BOJ launches 3rd funding measure aimed at SMEs

     The Bank of Japan (BOJ) launched a third measure aimed at supporting small and medium-sized firms affected by the spread of the Covid-19 pandemic and extended the duration of all three measures by another 6 months until the end of March 2021.
     Japan's central bank noted its existing measures of purchasing commercial paper and corporate bonds, with a maximum amount outstanding of some 20 trillion yen, and the 25 trillion yen Special Funds-Supplying Operations to Facilitate Financing in Response to the Novel Coronavirus.
     In its statement following an unscheduled policy board meeting that was announced on May 19, the BOJ said it would add a new fund-provisioning measure based on eligible loans from banks based on the government's 30 trillion yen emergency economic support plan.
     The total size of these three measures aimed a businesses, which will be known as "the Special Program," will be about 75 trillion.
     "By conducting these measures, the Bank will continue to support financing mainly of firms and to maintain stability in financial markets," BOJ said, reiterating that it is closely monitoring the impact of Covid-19 and "will not hesitate to take additional easing measures if necessary."
      Under its new fund-providing measure, BOJ will provide funds at a loan rate of zero percent while a positive interest rate of  0.1 percent will be applied to the outstanding balances of banks' current accounts that correspond to the amounts of loans provided through this measure.
      The BOJ's policy board also affirmed the key elements of its current monetary policy framework known as "yield curve control," which includes a negative interest rate of 0.1 percent on banks' excess reserves.
     It also confirmed decisions taken at its regular meeting in April in which it boosted its asset purchases and scrapped an earlier annual limit of buying 80 trillion yen of Japanese government bonds (JGBs) in favor of buying bonds "without setting an upper limit" so the 10-year yield remains around zero percent.
     BOJ confirmed it would be buying exchange-traded funds (ETFs) and Japanese real estate investment trusts (J-REITs) to their amounts outstanding increase at an annual pace with the upper limit of some 12 trillion yen and some 180 billion yen, respectively.
     As far as commercial paper and corporate bonds, BOJ said it would maintain their outstanding amounts at about 2 trillion and 3 trillion yen, respectively.
     However, BOJ will now undertake additional purchases of both these assets classes until the end of March 2021, as compared with April's target of September 2020, with the upper limit of 7.5 trillion yen for each asset.

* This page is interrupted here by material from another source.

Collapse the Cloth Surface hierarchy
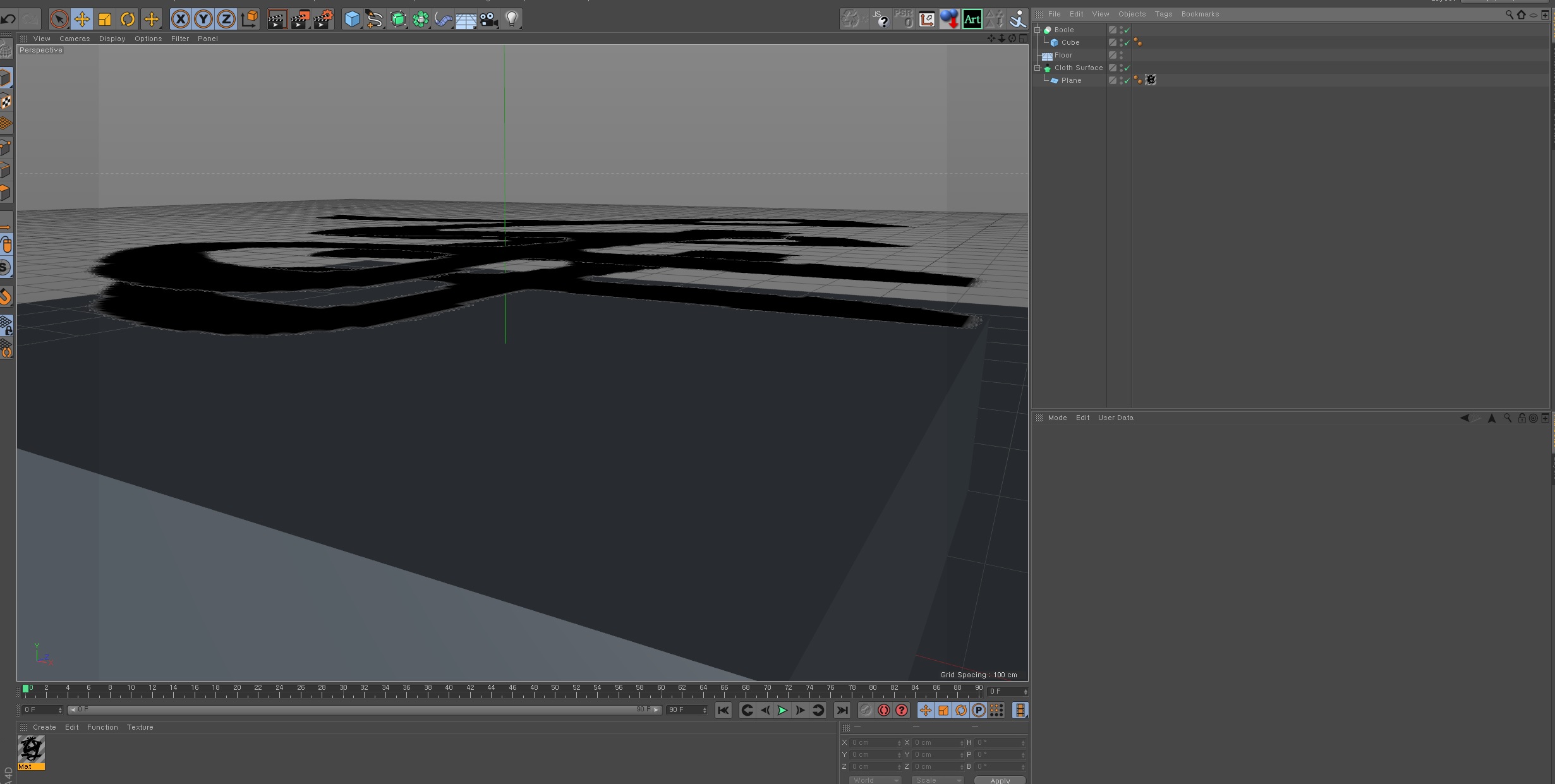 [1037, 68]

In April the additional purchases were raised to the 7.5 trillion from an earlier 1 trillion for each asset.
     Data released today showed Japan's consumer price inflation fell to only 0.1 in April from 0.4 percent in the previous two months and is now at the lowest level since November 2016.

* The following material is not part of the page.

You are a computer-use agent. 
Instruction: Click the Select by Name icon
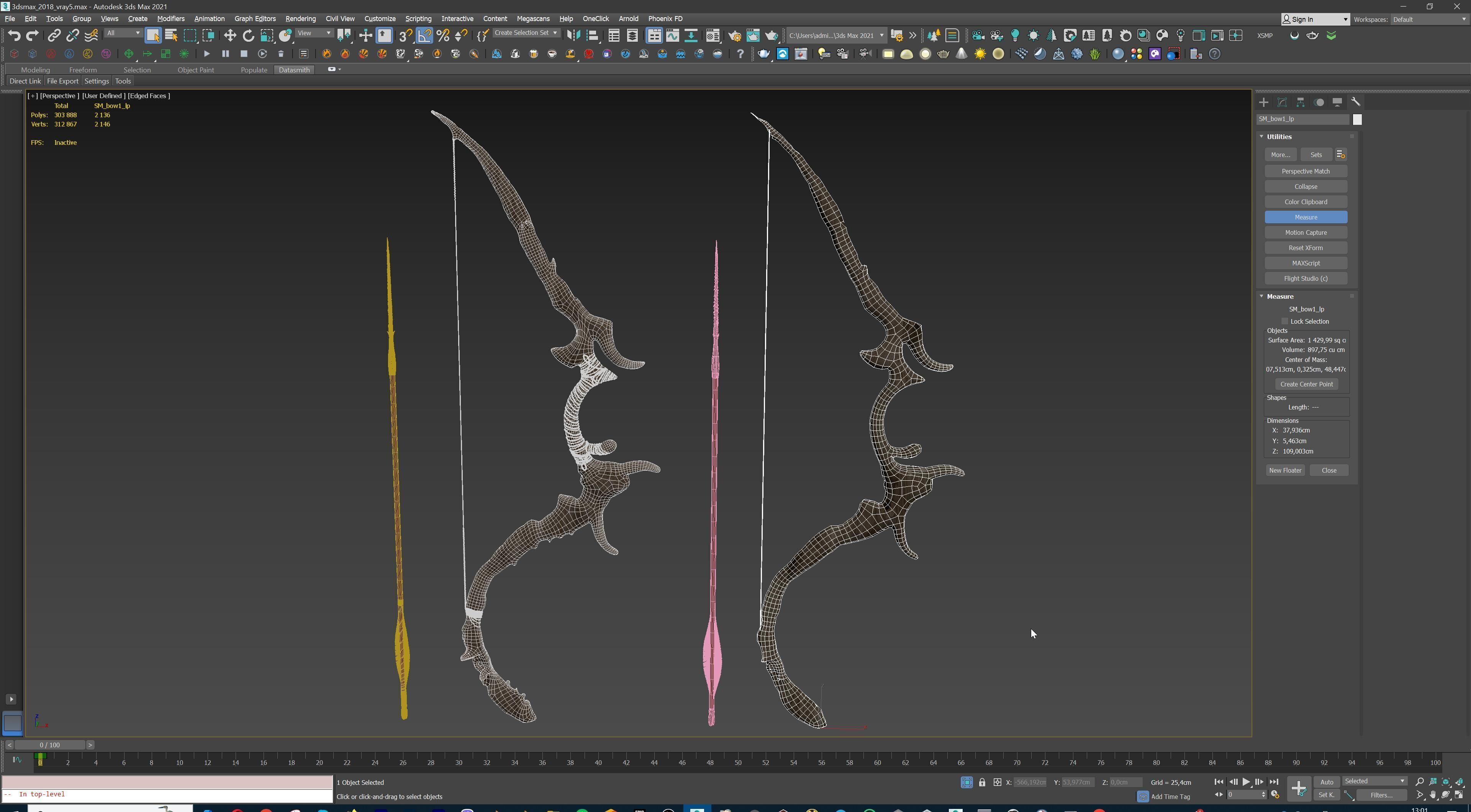pos(171,35)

    The drop in inflation is bound to ignite concern that BOJ is losing its fight against deflation.
    Japan officially fell into recession in the first quarter of this year as its gross domestic product shrank 0.9 percent following a fall of 1.9 percent in the fourth quarter of 2019, the country's first recession since late 2014.
     On an annual basis, GDP shrank 2.0 percent in the first quarter after shrinking 0.7 percent in the previous quarter. 
     At its April policy meeting, the BOJ slashed its forecast for growth and inflation.
     BOJ forecast the economy would shrink between 0.4 percent and 0.1 percent in the 2019 fiscal year, which ended on March 30, down from its January forecast of growth of 0.8 to 0.9 percent.
     For fiscal 2020, which began on April 1, BOJ forecast the economy would shrink a further 5.0 to 3.0 percent before expanding between 2.8 and 3.9 percent in fiscal 2021.

     BOJ forecast consumer prices would decline 0.7 to 0.3 percent in the current fiscal 2020 before rising to 0.0 to 0.7 percent in fiscal 2021, well below its 2.0 percent target.